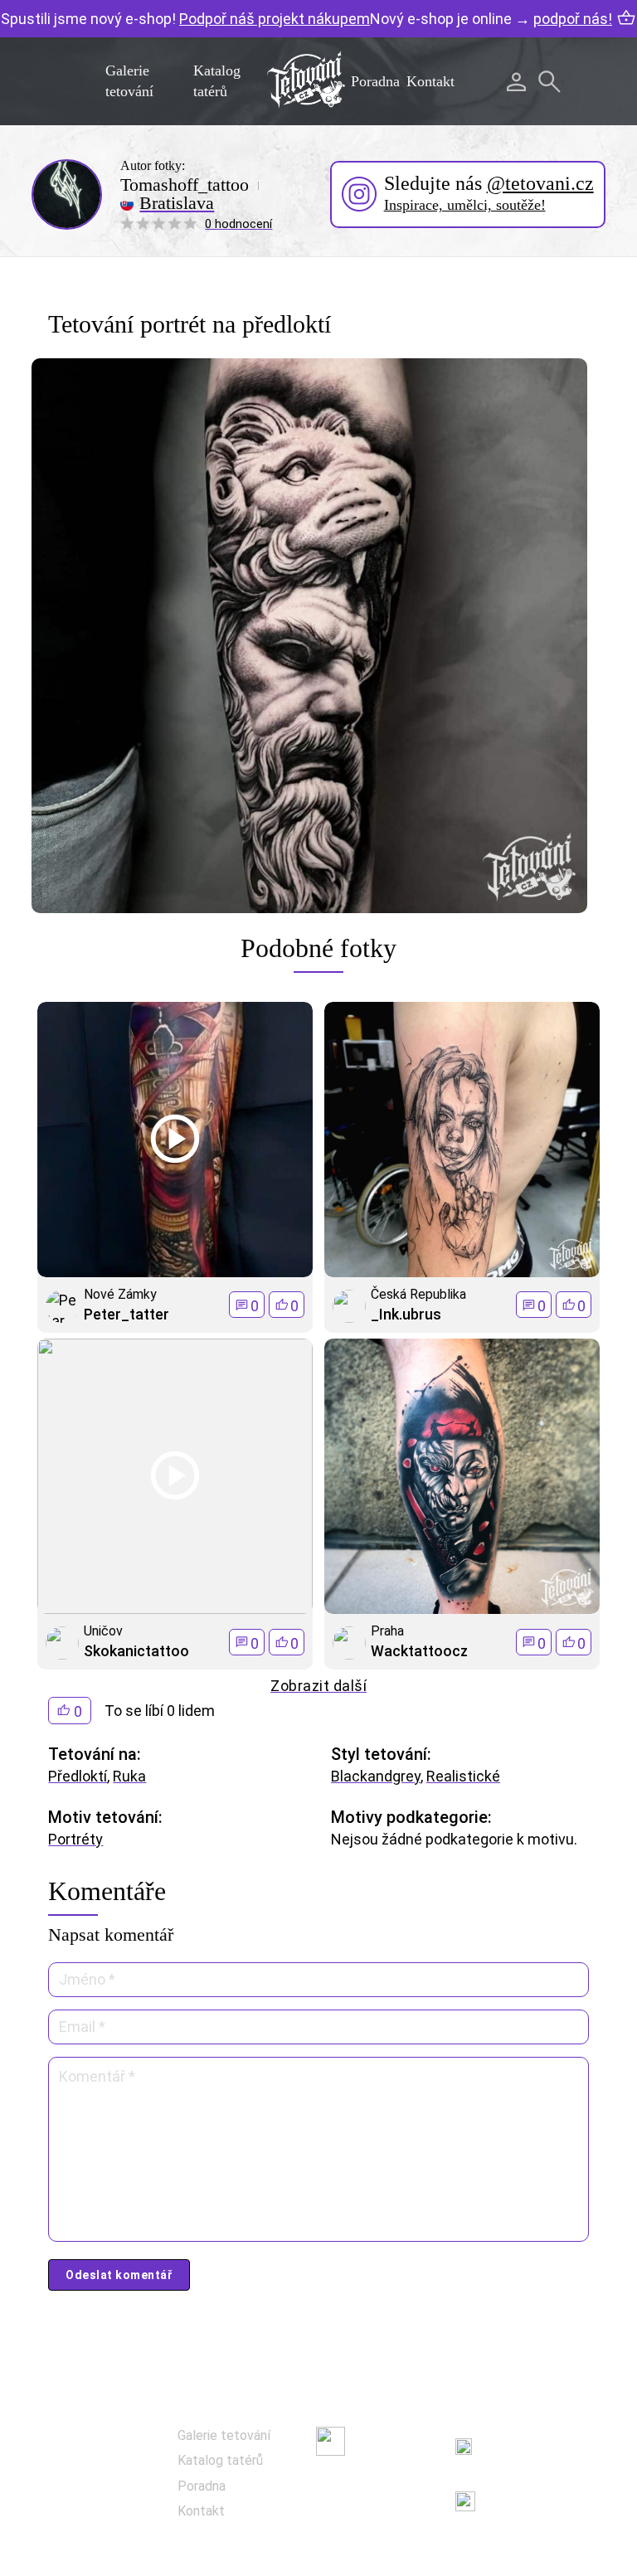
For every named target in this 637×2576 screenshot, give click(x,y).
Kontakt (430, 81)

---

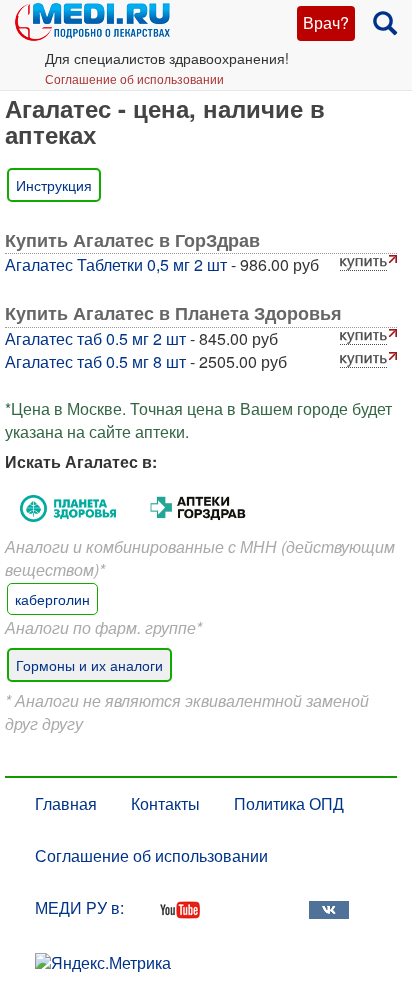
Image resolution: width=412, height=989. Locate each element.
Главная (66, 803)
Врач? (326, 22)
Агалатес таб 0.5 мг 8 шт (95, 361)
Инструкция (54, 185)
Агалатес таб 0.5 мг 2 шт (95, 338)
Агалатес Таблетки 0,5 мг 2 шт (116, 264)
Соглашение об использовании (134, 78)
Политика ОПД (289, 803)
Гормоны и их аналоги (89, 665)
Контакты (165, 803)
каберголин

...

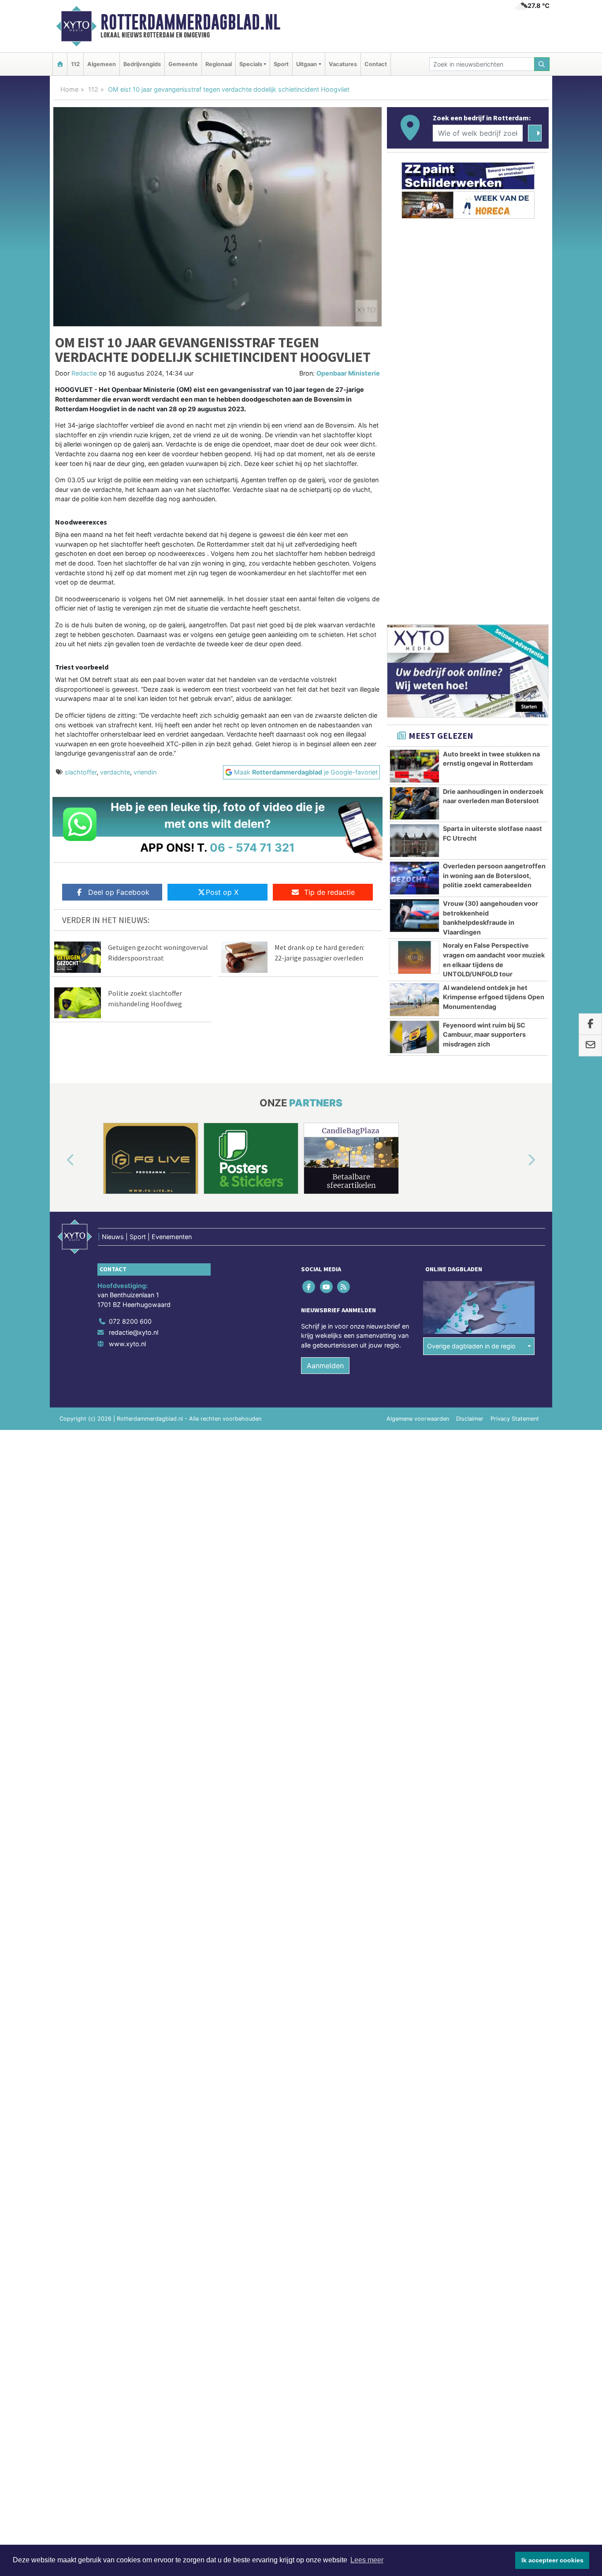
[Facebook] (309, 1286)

→ **Problem details**
Of all the lines in the data above, show only those that hold the word "Агалатес".

→ **The completed task**
Агалатес таб 0.5 мг 8 шт (95, 361)
Агалатес таб 0.5 мг 2 шт (95, 338)
Агалатес Таблетки 0,5 мг 2 шт (116, 264)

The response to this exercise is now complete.